### EXERCISE OBJECTIVE
Only the lines that hold the word "Open" are wanted from this listing.

### PROVIDED INFORMATION
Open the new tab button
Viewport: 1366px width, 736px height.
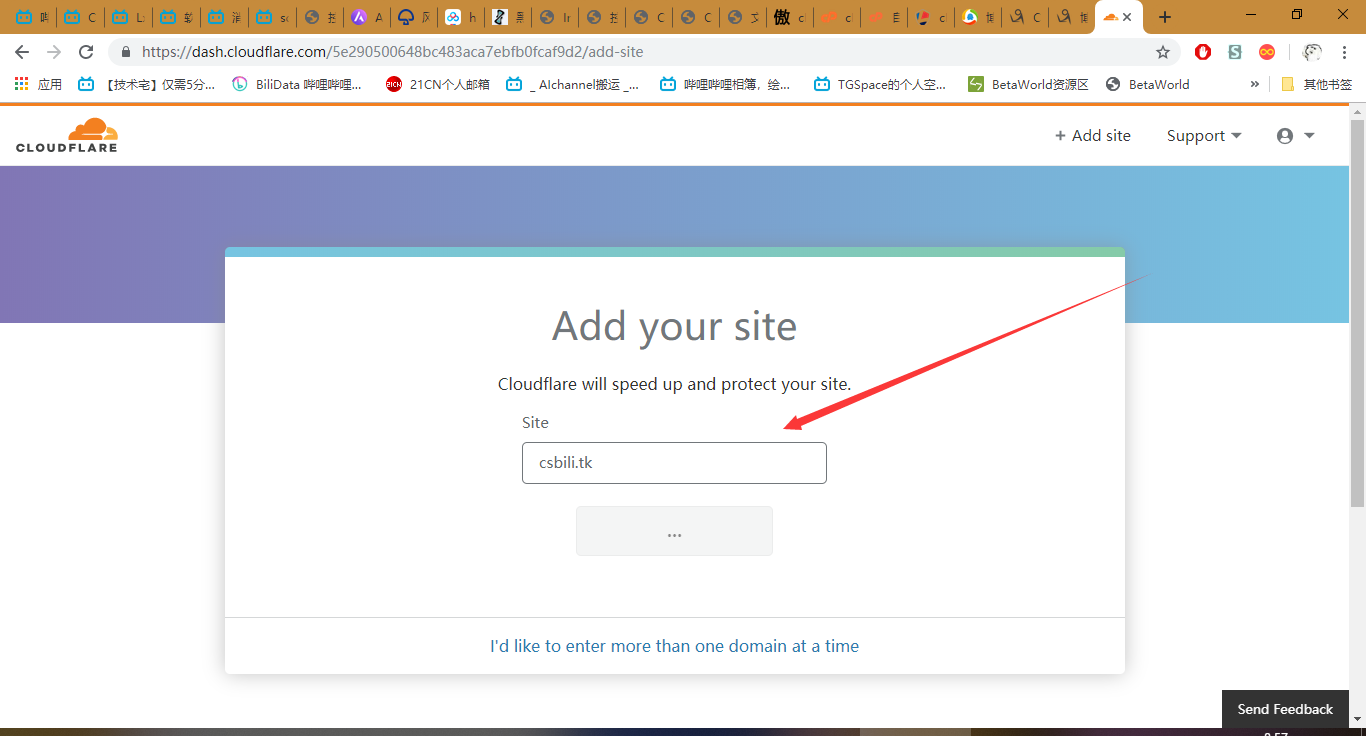click(x=1164, y=17)
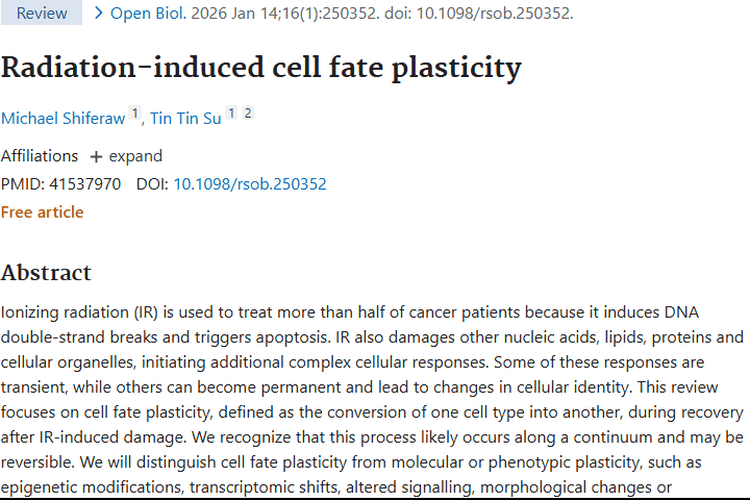Follow the DOI link 10.1098/rsob.250352
The width and height of the screenshot is (750, 500).
pos(250,184)
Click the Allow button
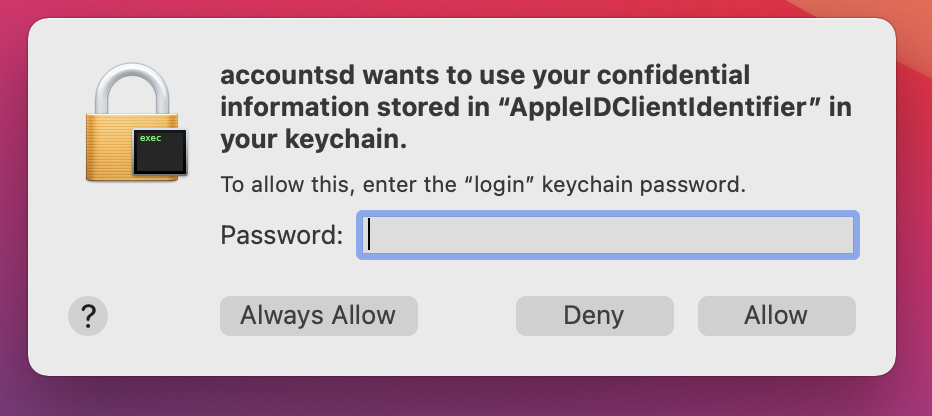The width and height of the screenshot is (932, 416). click(x=775, y=316)
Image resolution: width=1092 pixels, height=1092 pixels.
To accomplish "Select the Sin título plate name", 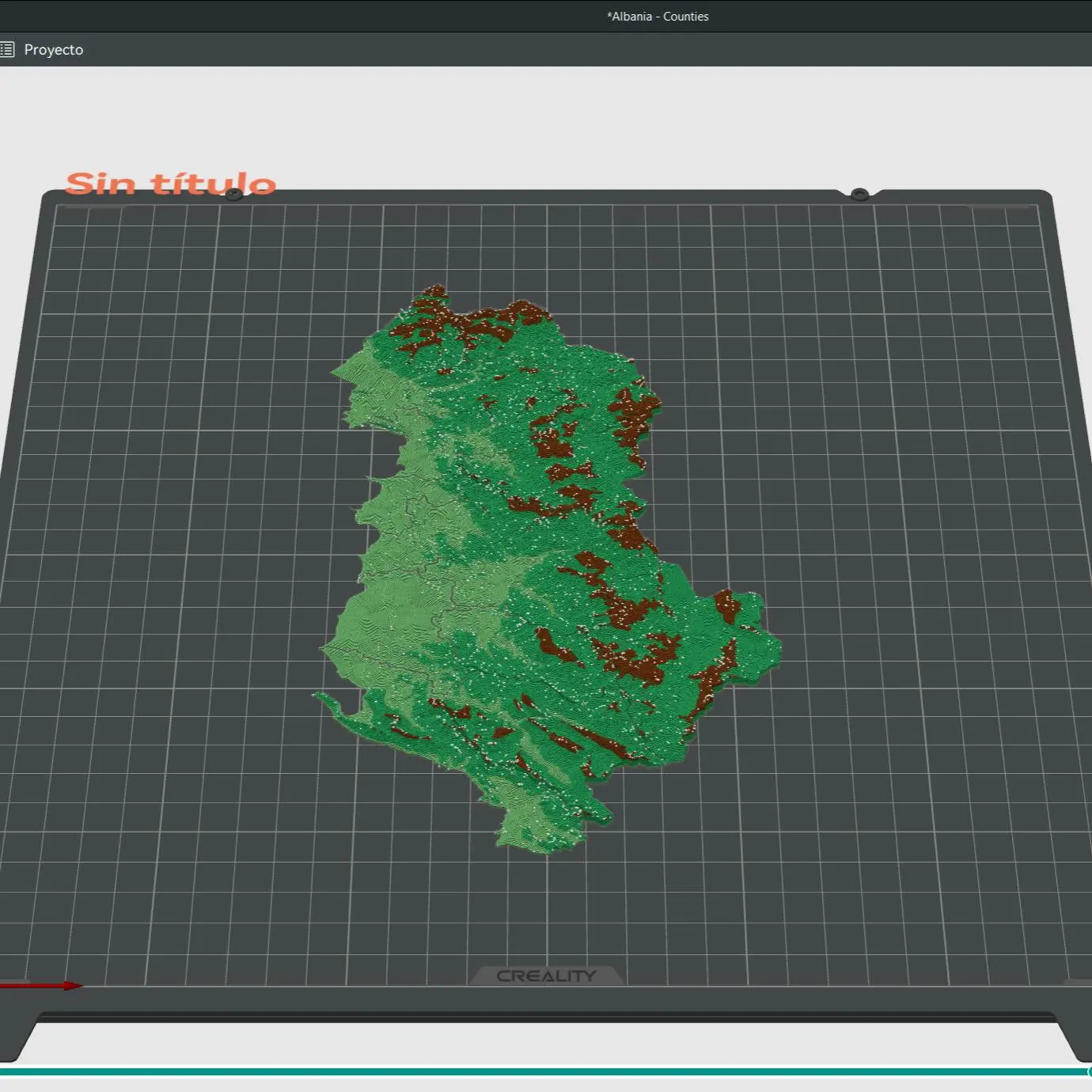I will point(171,184).
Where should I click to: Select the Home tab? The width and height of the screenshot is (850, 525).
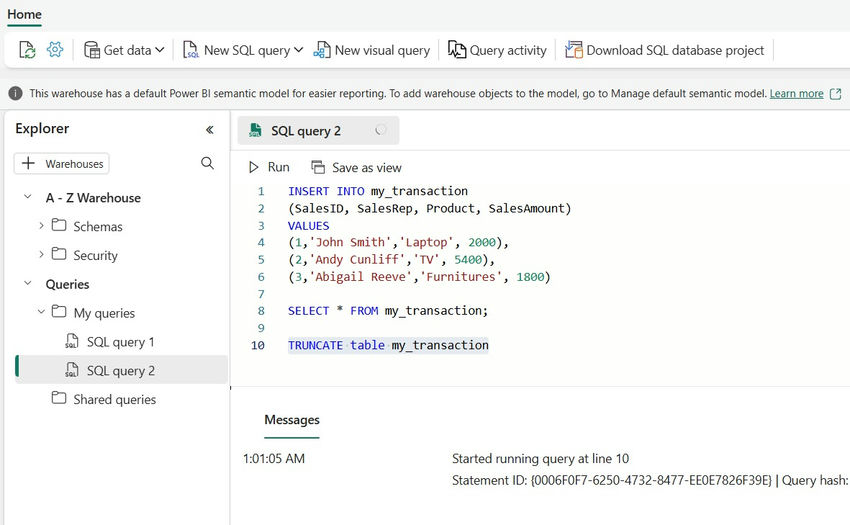[x=25, y=14]
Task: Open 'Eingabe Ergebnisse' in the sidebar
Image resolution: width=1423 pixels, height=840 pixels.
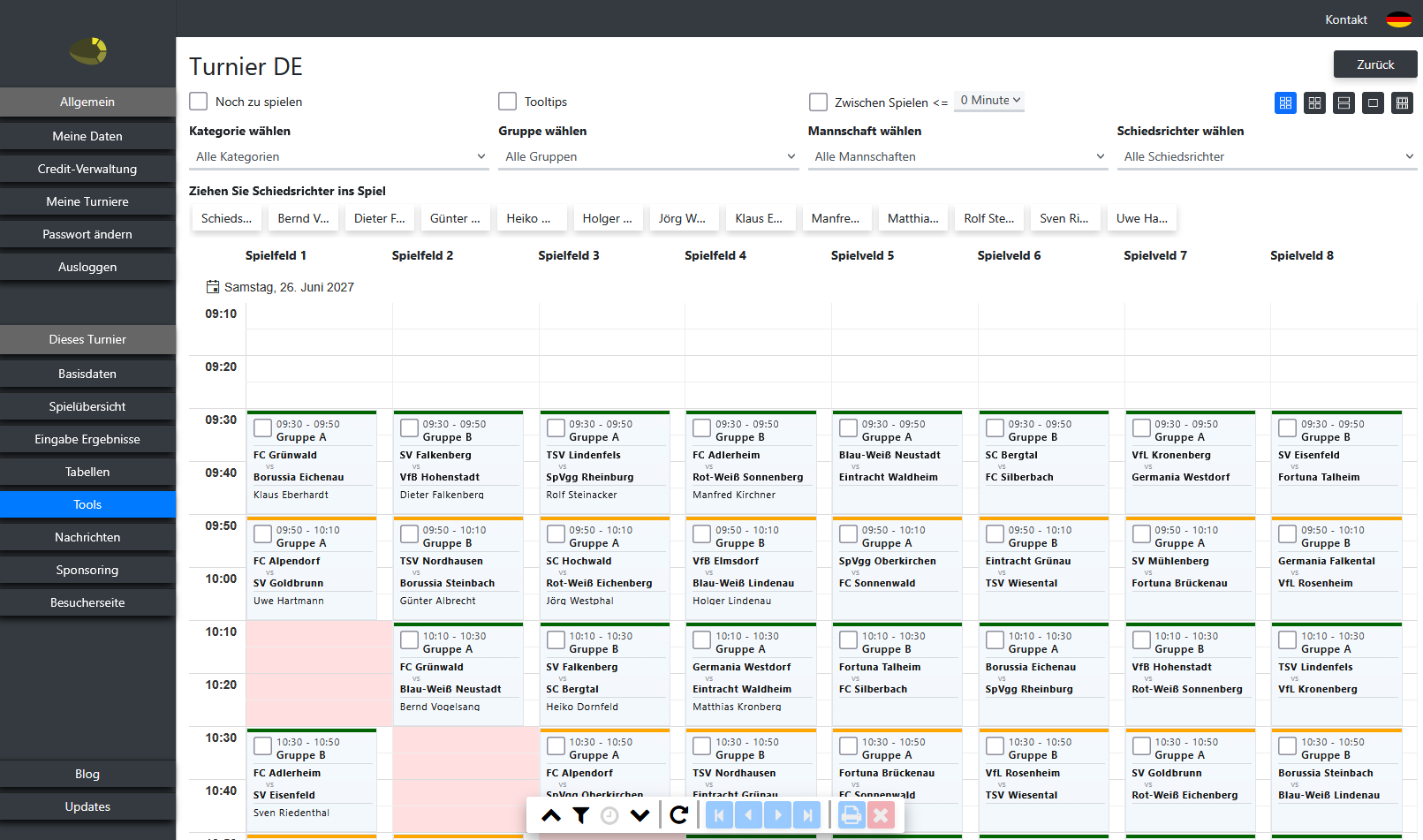Action: click(87, 439)
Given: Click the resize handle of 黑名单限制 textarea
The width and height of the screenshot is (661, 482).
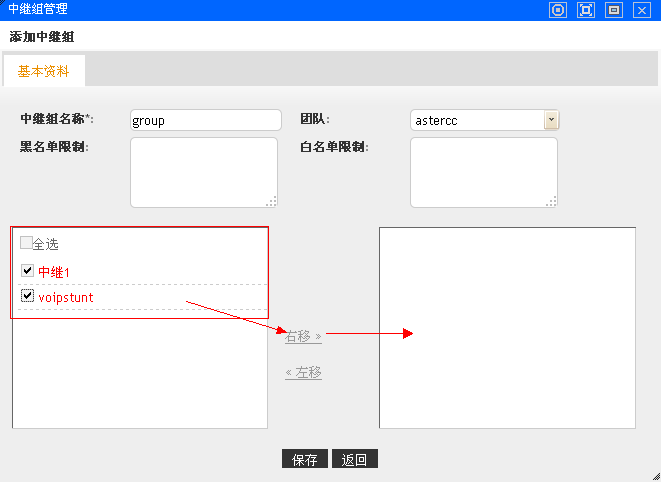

### EXERCISE RESPONSE
Open the new tab button
Task: Open 'Eingabe Ergebnisse' in the sidebar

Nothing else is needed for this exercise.